Dans la course à la concentration des Places de marché mondiales, plusieurs acteurs ont émergé : Euronext (qui regroupe Paris, Bruxelles, Amsterdam, Lisbonne, Dublin et Oslo), SIX (qui a acquis la Bourse espagnole BME au nez et à la barbe d’Euronext fin 2019), Deutsche Börse et… le Nasdaq américain, qui a acquis l’opérateur scandinave et baltique OMX en 2008. LSEG, qui a longtemps trôné dans le trio mondial avant l’émergence des Bourses chinoises, est loin devant en Europe. Mais il accorde aujourd’hui sa priorité à la commercialisation d’informations financières en acquérant Refinitiv pour 27 milliards de dollars (c’est la raison pour laquelle il cède Borsa Italiana).

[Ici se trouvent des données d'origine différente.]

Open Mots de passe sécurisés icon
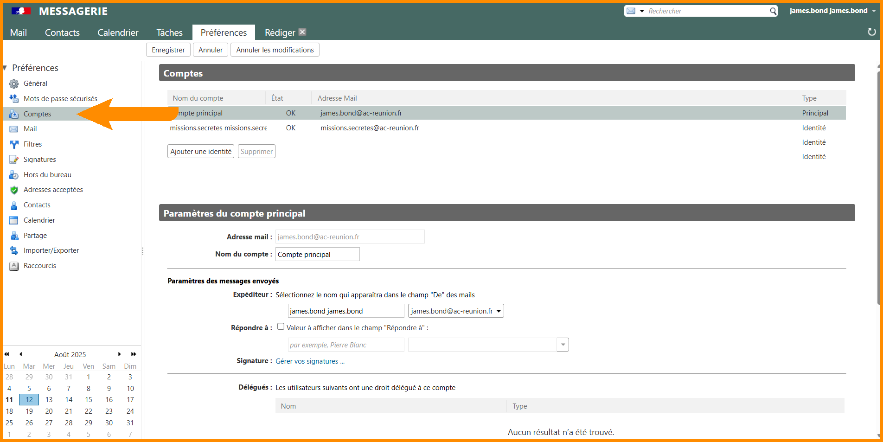This screenshot has height=442, width=883. [x=14, y=99]
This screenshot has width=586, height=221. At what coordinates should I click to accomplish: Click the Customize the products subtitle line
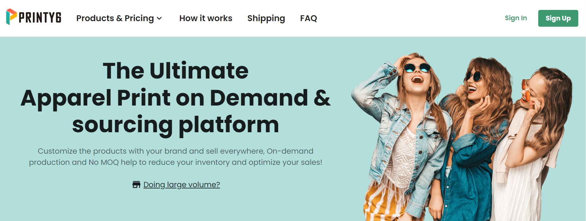[x=175, y=151]
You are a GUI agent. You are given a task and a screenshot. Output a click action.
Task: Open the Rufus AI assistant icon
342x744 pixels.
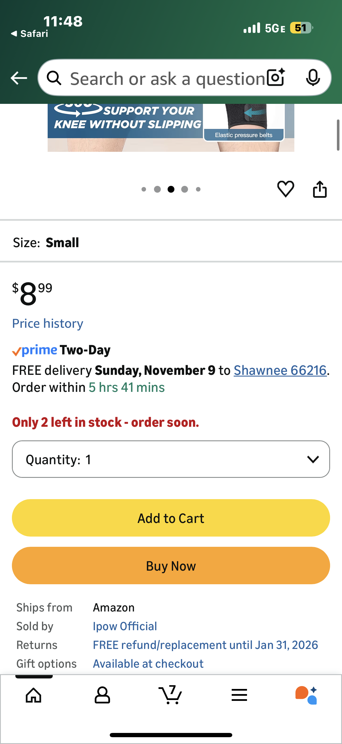(307, 695)
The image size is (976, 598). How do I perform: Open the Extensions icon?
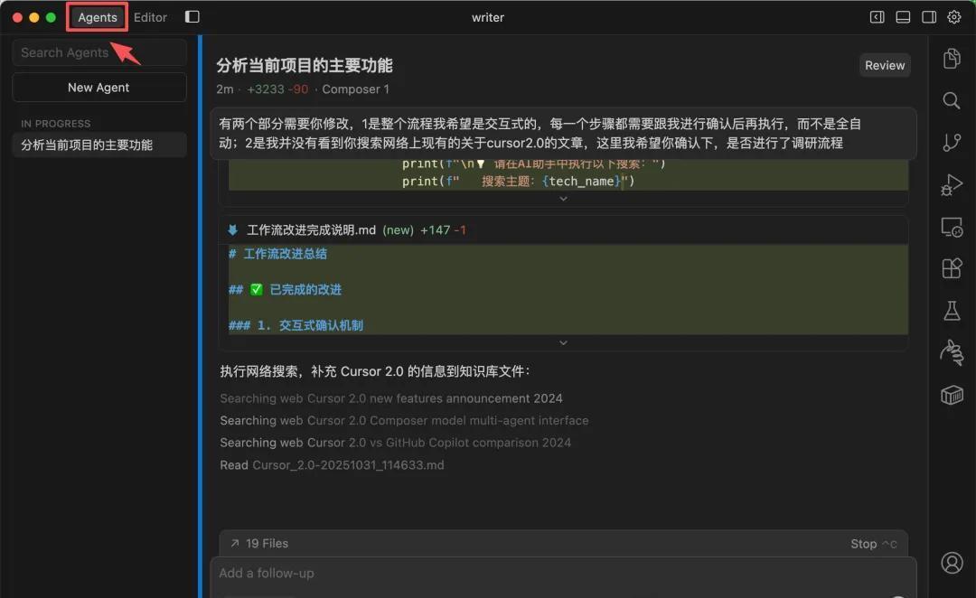tap(952, 268)
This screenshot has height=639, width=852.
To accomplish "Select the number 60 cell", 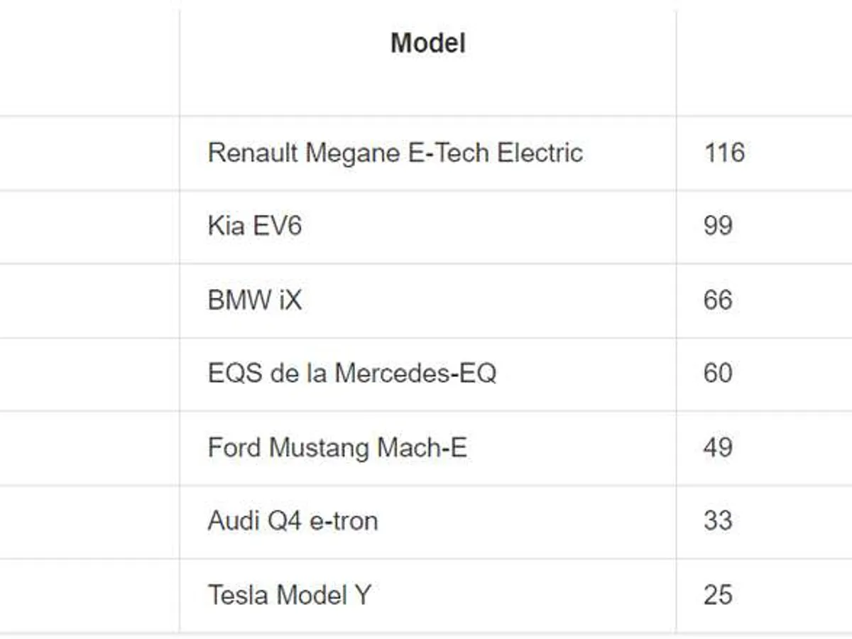I will tap(718, 373).
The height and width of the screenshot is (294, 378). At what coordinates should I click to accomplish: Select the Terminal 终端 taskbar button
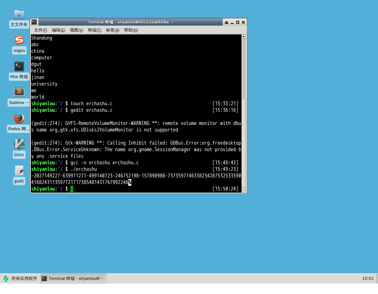pos(74,279)
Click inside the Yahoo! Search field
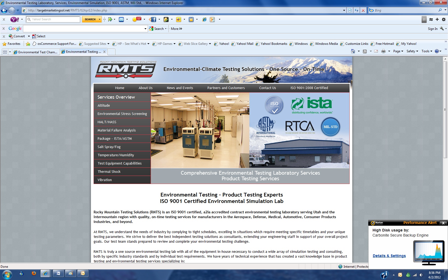The height and width of the screenshot is (280, 448). click(55, 19)
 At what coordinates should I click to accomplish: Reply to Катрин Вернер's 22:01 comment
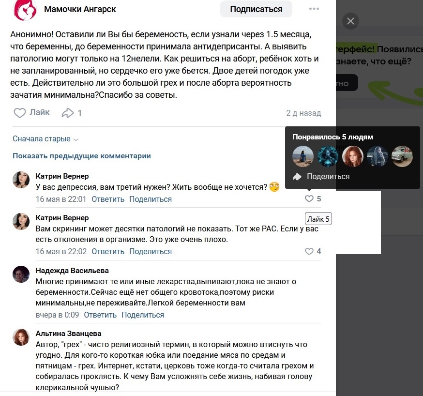click(x=108, y=199)
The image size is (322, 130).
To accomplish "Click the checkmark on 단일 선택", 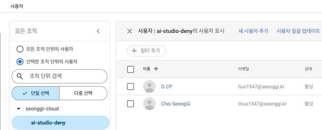I will [25, 93].
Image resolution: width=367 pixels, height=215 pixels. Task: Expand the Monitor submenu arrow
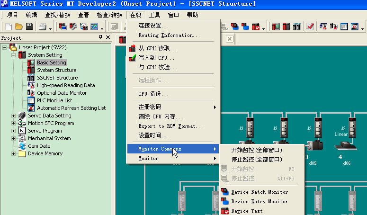(215, 159)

Avec la victoire (qui reste à confirmer) d’Euronext, SIX voit son projet de "création d’un champion européen d’envergure mondiale" (tel que l’annonçait son patron hier dans la presse italienne) contrarié, tandis que Deutsche Börse reste seul, après l’échec de sa vente à LSEG en 2017 et malgré les velléités d’acquisitions de son patron Theodor Weimer proclamées en mai dernier.

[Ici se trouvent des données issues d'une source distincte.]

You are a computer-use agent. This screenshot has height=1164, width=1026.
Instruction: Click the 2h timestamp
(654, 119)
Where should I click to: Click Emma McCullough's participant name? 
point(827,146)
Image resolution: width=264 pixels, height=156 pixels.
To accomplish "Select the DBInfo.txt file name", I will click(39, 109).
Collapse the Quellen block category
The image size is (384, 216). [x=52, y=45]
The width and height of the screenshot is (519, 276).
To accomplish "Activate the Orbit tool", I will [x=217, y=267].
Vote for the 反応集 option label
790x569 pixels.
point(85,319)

Euronext, à l’inverse, voit son ambition de devenir le champion européen récompensée en acquérant le groupe Borsa Italia. Outre la Bourse de Milan et MTS, l’opérateur se renforcera dans ses activités de compensation (en mettant la main sur CC&G) et de dépositaire de titres (avec Monte Titoli), lui qui vient d’acquérir son équivalent danois VP Securities. Signe qu’il devient clairement international, l’Italie deviendra le premier contributeur à son chiffre d’affaires, passant devant la France (qui en représente aujourd’hui 49%). La victoire d'Euronext a été très positivement perçue par le marché : l’action s’est adjugée plus de 6% en cours de séance.

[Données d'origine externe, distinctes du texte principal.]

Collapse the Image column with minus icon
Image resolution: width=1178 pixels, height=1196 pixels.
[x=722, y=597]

Le prix n’a toujours pas été communiqué, mais les analystes valorisent l’ensemble entre 3,5 et 4 milliards d’euros. Le consortium entend financer l’acquisition avec sa trésorerie, un recours à la dette et une augmentation de capital. Cette augmentation sera souscrite par CDP Equity (le bras d’investissement de la CDP) et Intesa Sanpaolo, qui deviendront actionnaires "de long terme" d’Euronext.